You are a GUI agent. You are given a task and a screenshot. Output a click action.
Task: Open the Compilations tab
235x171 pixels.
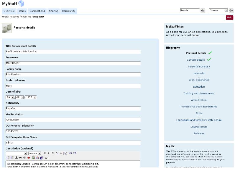click(37, 11)
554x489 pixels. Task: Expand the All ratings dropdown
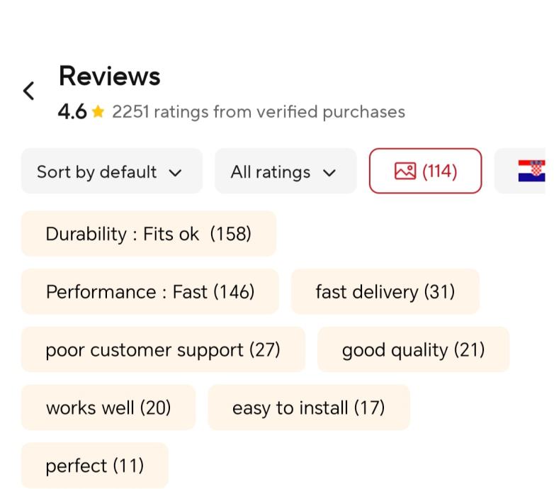click(285, 172)
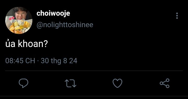188x99 pixels.
Task: View choiwooje's profile picture
Action: [x=19, y=20]
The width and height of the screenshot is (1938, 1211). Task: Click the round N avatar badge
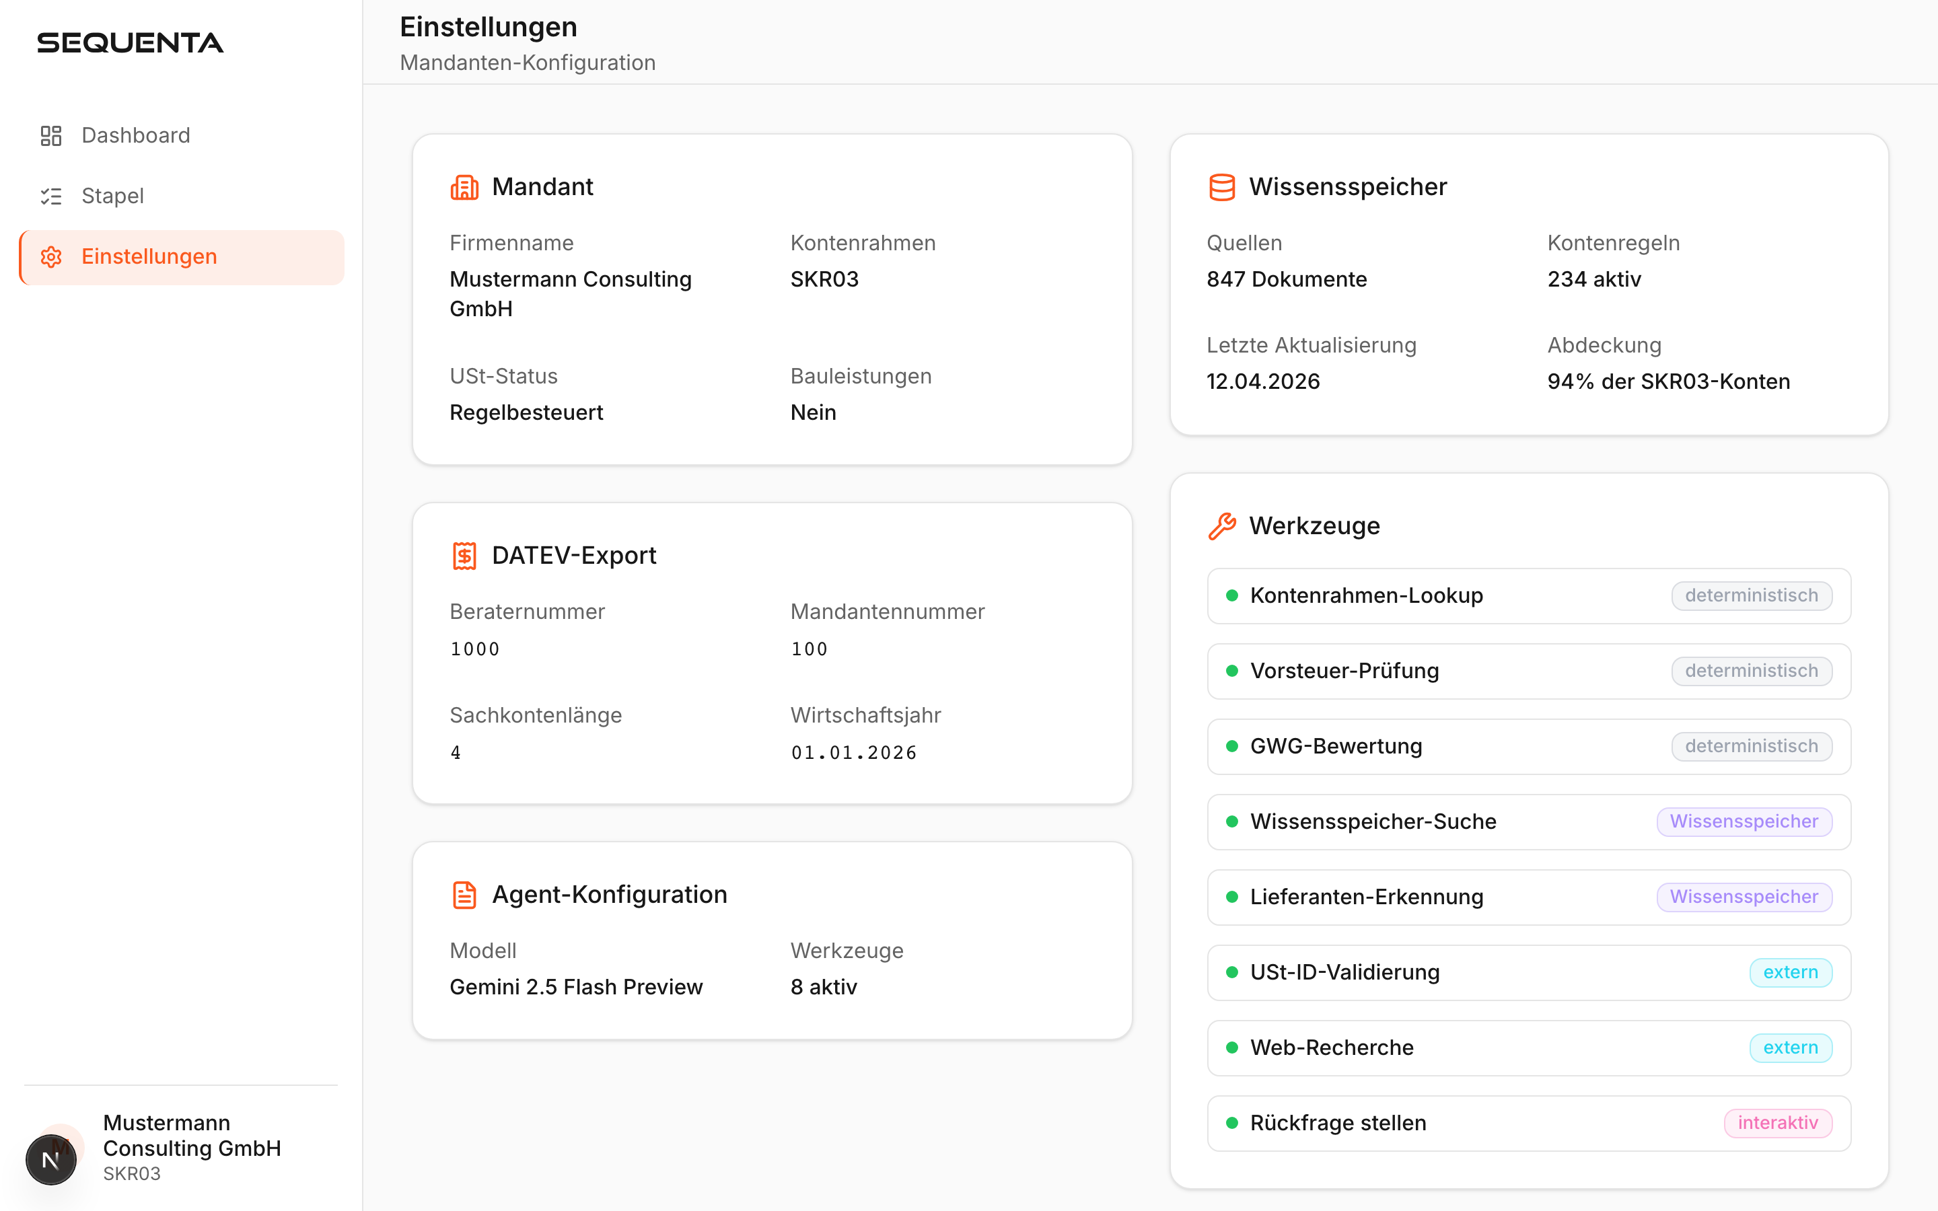tap(50, 1159)
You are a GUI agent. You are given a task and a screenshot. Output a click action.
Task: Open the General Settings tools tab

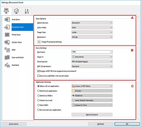click(x=27, y=11)
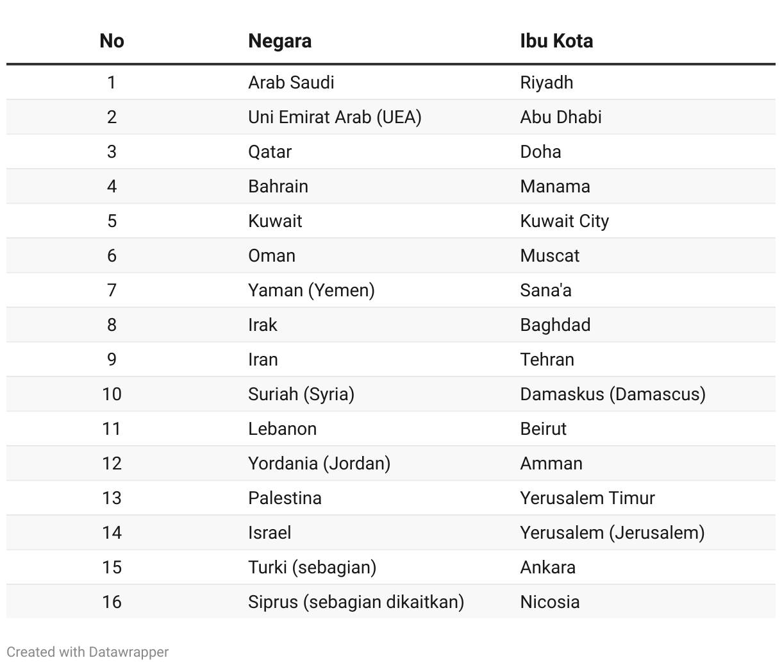Click the "Ibu Kota" column header
This screenshot has height=667, width=782.
[x=556, y=41]
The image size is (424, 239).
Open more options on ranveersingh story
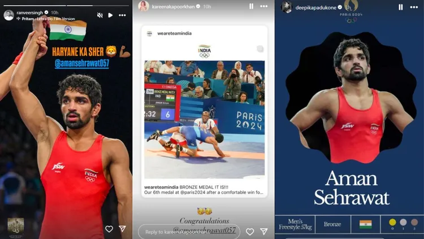pyautogui.click(x=122, y=15)
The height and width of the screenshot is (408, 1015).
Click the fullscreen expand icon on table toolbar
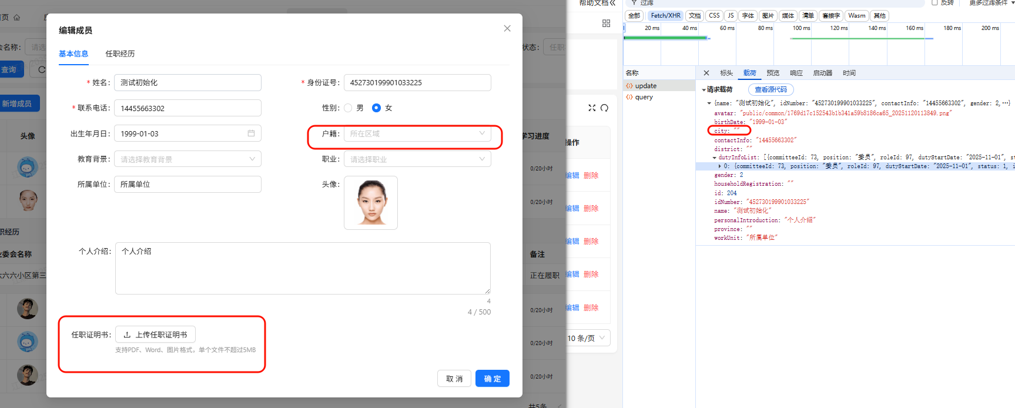point(592,108)
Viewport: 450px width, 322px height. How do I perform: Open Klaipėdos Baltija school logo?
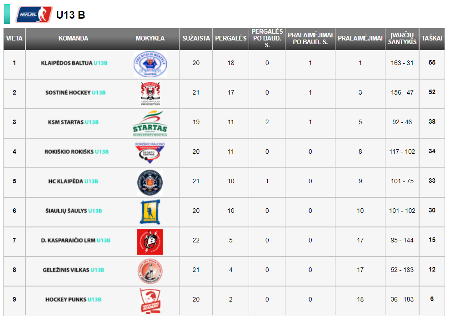(x=150, y=64)

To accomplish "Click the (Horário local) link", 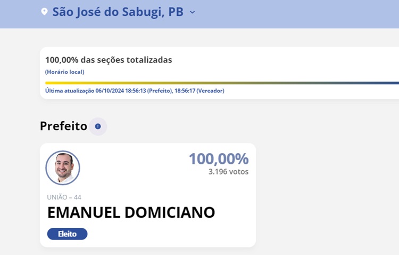I will click(x=64, y=72).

### WHAT IS NEEDED
Repeat the listing word for word from its first line through the line containing "tap(50, 1159)", with both ends included, and leave the pictures out.

### FULL SOLUTION
You are a GUI agent. You are given a task and a screenshot. Output a click action.
Task: Open the Compilations tab
235x171 pixels.
click(37, 11)
554x489 pixels. Task: Expand the All ratings dropdown
click(285, 172)
188x99 pixels.
Task: View choiwooje's profile picture
Action: [x=19, y=20]
The width and height of the screenshot is (1938, 1211). Task: Click the round N avatar badge
tap(50, 1159)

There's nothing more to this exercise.